ChIP-seq II - Prelab

Table of Contents

  1. ChIP-seq for RNA binding
  2. Chromatin accessibility methods

1. ChIP-seq for RNA binding

In addition to its applications for ChIP-seq analysis, the idea of peak calling (finding 'hot-spots' where reads pile up) is also useful for analyzing other large-scale sequencing methods. In this prelab, we will give a high-level overview of some of the other useful applications of peak calling algorithms and some considerations for these analyses.

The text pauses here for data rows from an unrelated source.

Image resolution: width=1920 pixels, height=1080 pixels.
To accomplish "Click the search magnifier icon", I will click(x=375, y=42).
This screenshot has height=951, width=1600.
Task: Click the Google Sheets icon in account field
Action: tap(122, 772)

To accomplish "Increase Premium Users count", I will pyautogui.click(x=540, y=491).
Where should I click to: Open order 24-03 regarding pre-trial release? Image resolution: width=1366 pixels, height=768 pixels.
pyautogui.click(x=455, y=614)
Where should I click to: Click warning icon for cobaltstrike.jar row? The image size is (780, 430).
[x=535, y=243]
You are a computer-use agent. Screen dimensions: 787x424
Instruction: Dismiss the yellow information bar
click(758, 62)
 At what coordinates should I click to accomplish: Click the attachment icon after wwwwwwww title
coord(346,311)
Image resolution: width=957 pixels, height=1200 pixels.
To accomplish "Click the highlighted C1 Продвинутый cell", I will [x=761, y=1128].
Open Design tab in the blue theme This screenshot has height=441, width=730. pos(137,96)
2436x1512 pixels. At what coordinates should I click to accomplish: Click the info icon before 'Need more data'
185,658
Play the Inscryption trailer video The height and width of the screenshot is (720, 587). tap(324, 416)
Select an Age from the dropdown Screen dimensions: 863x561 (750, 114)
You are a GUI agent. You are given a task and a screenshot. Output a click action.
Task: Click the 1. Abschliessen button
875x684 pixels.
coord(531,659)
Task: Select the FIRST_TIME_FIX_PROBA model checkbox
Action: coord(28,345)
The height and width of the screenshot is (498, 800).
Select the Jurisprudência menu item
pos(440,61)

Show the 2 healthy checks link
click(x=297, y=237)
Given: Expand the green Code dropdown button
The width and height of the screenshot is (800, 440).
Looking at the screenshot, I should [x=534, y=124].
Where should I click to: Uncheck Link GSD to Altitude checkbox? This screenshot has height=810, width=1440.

As we saw in the first module prelab, ChIP-seq is used to detect hot spots of DNA:protein interactions, where the protein is pulled down by an antibody (so it can be a transcription factor or it can be a histone with a certain modification). Due to the nature of the experimental preparation (formaldehyde crosslinking), this approach detects interactions with DNA, but not RNA. However, there are many contexts in which it is useful to determine how a protein binds to RNA, such as understanding post-transcriptional regulation mediated by proteins that bind to pre-mRNA or translation regulation mediated by proteins that bind to mRNA, among many others. These contexts motivated the development of methods related to ChIP-seq that identify RNA:protein interactions as opposed to DNA:protein interactions.

CLIP-seq / HITS-CLIP

Crosslinking and Immunoprecipitation Sequencing (CLIP-Seq), also known as HITS-CLIP, is a commonly used method to detect these RNA:protein interactions. As opposed to the formaldehyde crosslinking approach used for ChIP-seq, CLIP-seq uses ultraviolet light to crosslink RNA with any proteins that are bound to it, followed by high-throughput sequencing.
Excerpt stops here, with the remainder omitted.